Consegne dell'attività
1 - Risponda alle seguenti domande sull'intervista a Piero Pizzo riguardo al progetto Limarra, una risposta per riga:
(a) Quale titolo porta il progetto solista?
(b) Per quanti anni l'artista è stato in tour con la sua band, e come si chiama questa band?
(c) Come corre adesso la voce, secondo l'artista?
2 - Fornisca il seguito dell'intervista a Piero Pizzo sul progetto Limarra, a partire dall'ultima frase riportata.

Testo fornito
============================================================

Decisamente figlio del suono live e di scritture collettive Piero Pizzo che oggi scende in campo con un progetto solista dal titolo “Riconoscersi” che battezza Limarra. La Sicilia si sente ma si sente anche Berlino in un certo modo. Si sente la parola pesata sull’esistenza misurata nel quotidiano… ma si sente anche quel suono digitale che troppo gratuitamente restituisce soluzioni. Limarra è quel che vien fuori dopo aver scalato il vizio del conformismo ed esser venuto fuori come uomo, come individuo… come chiunque di noi abbia avuto la fortuna di riconoscersi. Non è facile esistere se nessuno davvero ti riconosce. La parola torna viva, il suono è corredo…
Dopo tanta terra calpestata con i suoni della tua tradizione e non solo… arrivi a dar suono alla tua singola voce. Una sorte di emancipazione o che altro?
Dopo 16 anni di tour e canzoni con la mia band (i BaciamoLeMani), ho sentito l’esigenza di sperimentare me stesso, provare a proporre un’altra versione di me. Credo che la musica accompagni le fasi della vita di ognuno di noi e la scelta di cosa ascoltare (e, nel mio caso, cosa scrivere) è dettata dal momento che attraversiamo. Ho scelto di approdare sulle sponde di nuovi generi musicali che un tempo sentivo lontani e, a dirla tutta, mi sono pure divertito. Se in un prima fase non avevo ancora capito che pian pian stavo spogliandomi delle vesti che avevo portato per tanto tempo con me in tour, ho capito soltanto dopo che forse l’istinto mi stava portando a riempirmi di coraggio e affrontare una nuovo percorso.
La voce adesso corre più leggera ed è pronta ad accogliere qualsiasi (o quasi) forma di mutamento e innovazione.
Che poi l’individuo, l’uomo, l’ES come direbbe qualcuno, è il centro nevralgico del disco secondo me. Un manifesto politico, anzi sociale, sulla propria emancipazione?

============================================================

Insieme di dati
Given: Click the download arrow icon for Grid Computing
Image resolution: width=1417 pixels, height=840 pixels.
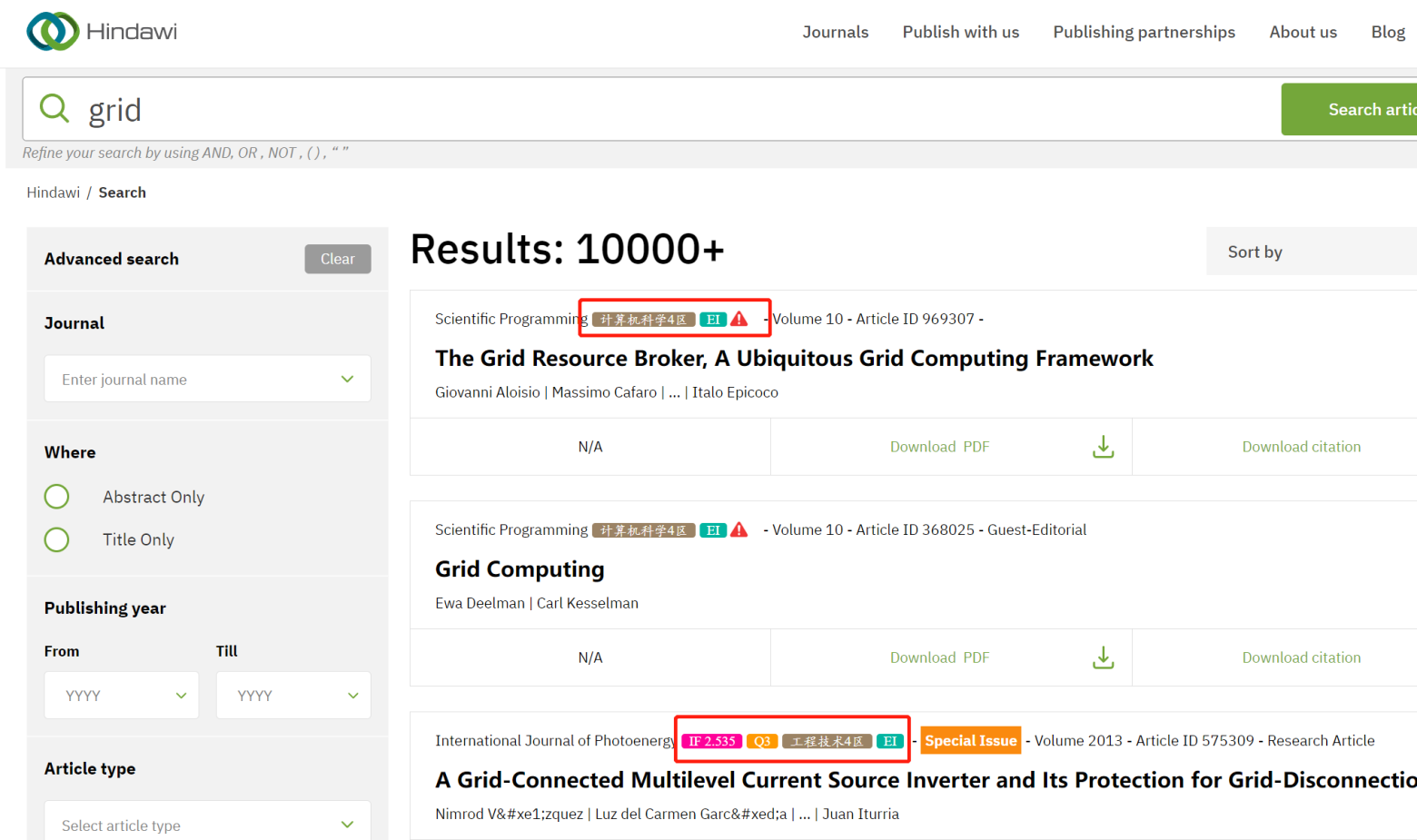Looking at the screenshot, I should coord(1103,657).
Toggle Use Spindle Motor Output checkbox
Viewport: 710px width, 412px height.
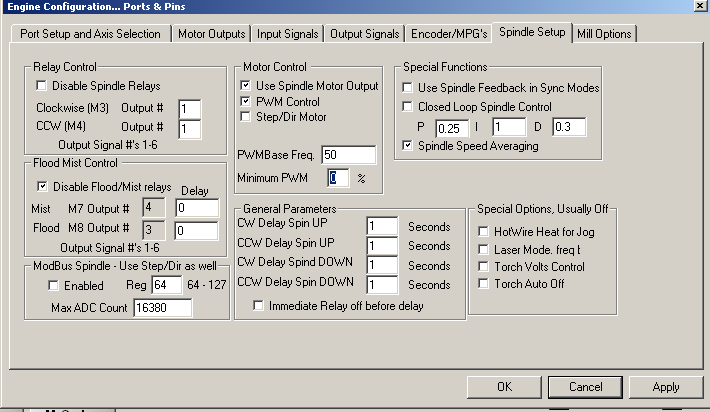tap(247, 85)
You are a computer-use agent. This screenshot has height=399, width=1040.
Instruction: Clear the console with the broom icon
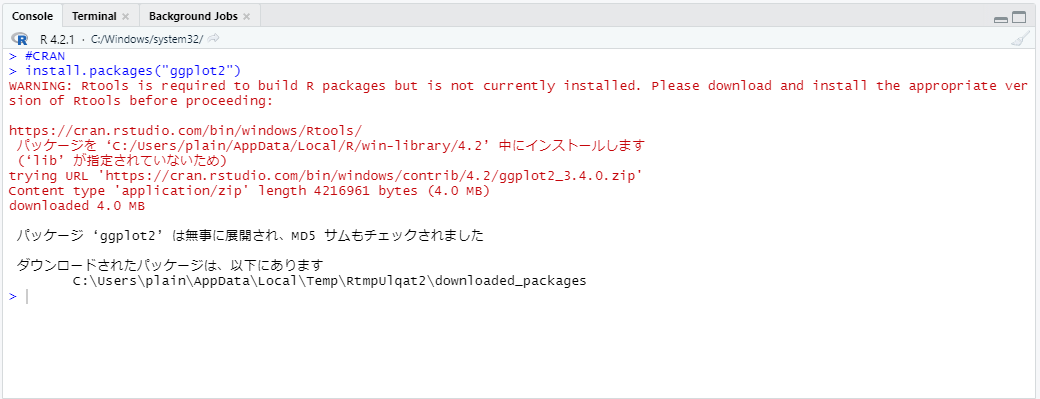1020,39
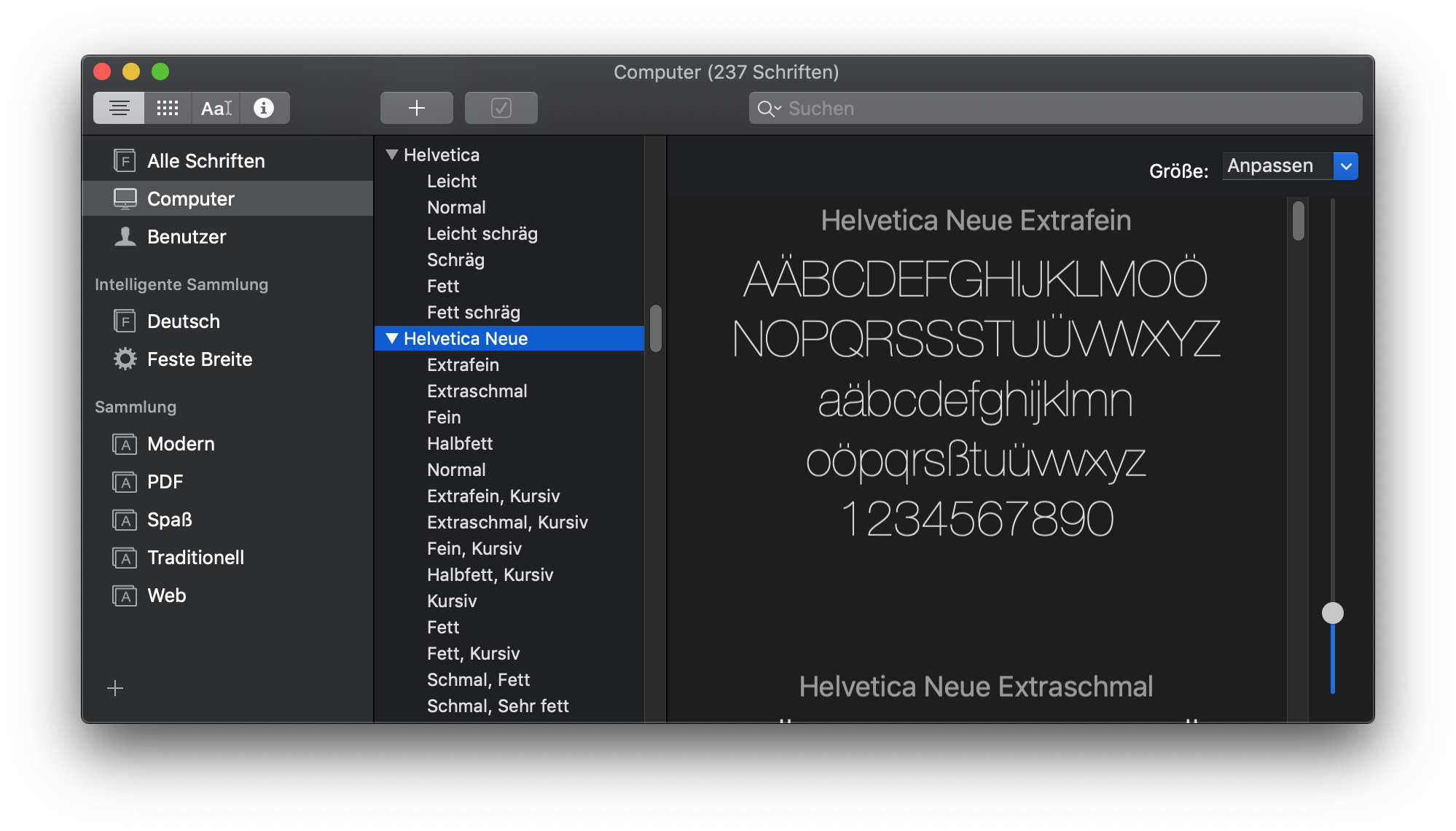This screenshot has width=1456, height=831.
Task: Select font preview icon
Action: pos(215,108)
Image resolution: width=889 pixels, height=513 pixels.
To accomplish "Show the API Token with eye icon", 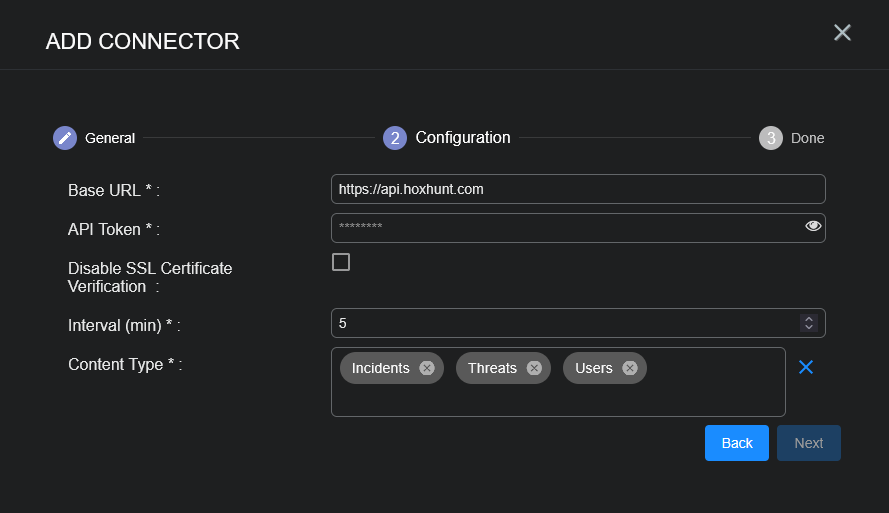I will [813, 226].
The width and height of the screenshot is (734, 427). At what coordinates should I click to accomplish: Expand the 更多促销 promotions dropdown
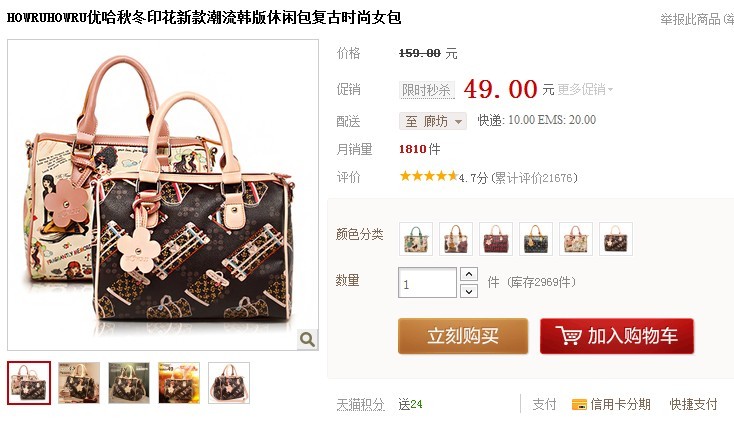click(x=585, y=89)
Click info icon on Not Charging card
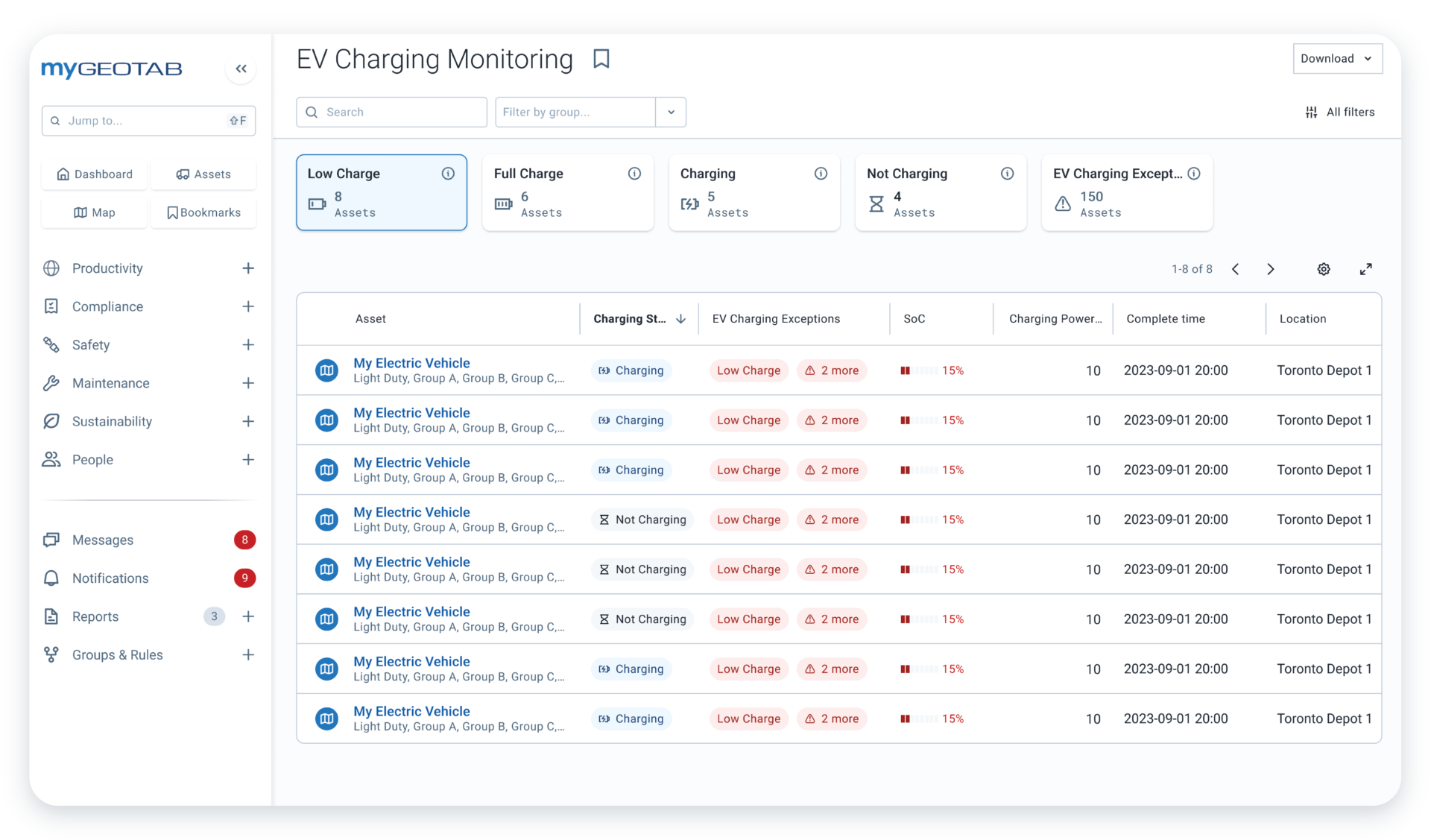The width and height of the screenshot is (1431, 840). click(1007, 174)
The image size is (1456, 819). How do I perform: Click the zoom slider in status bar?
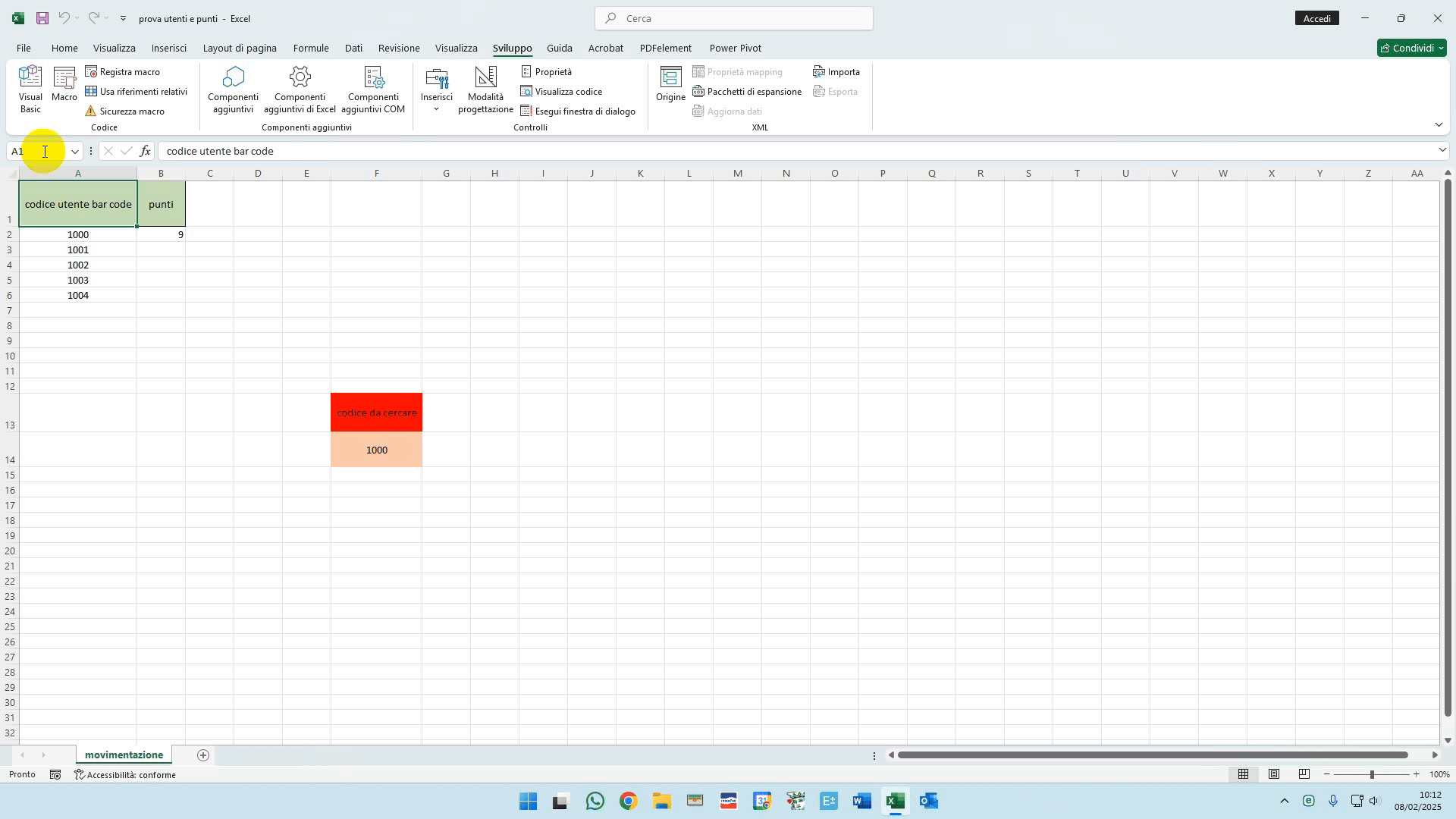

============================================================

Risposte in ordine
1 -
(a) "Riconoscersi".
(b) Per 16 anni, con i BaciamoLeMani.
(c) Più leggera.

2 -
L’intero lavoro si fonda non sulla centralità dell’individuo ma su quella dei sentimenti che riconosco essere a volte degli esseri pensanti ed indipendenti. Spesso a muovere ciò che ci circonda non è il nostro intelletto ma il nostro stato d’animo che caratterizza un determinato momento, un turbine di sensazioni che, a causa della loro impulsività e imprevedibilità, spesso ci fanno cadere senza sapere nemmeno il perché, ci fanno agire secondo regole che neanche conosciamo e chiudono inaspettatamente delle relazioni a cui teniamo più di ogni altra cosa. Come si dice dalle nostre parti “la mente è un fil di capello” e per questo è padrona della nostra quotidianità.
Ti cito: “Non ho il cuore avvelenato per cambiare ciò che sono”… dunque si può cambiare? Dunque si deve cambiare se è opportuno?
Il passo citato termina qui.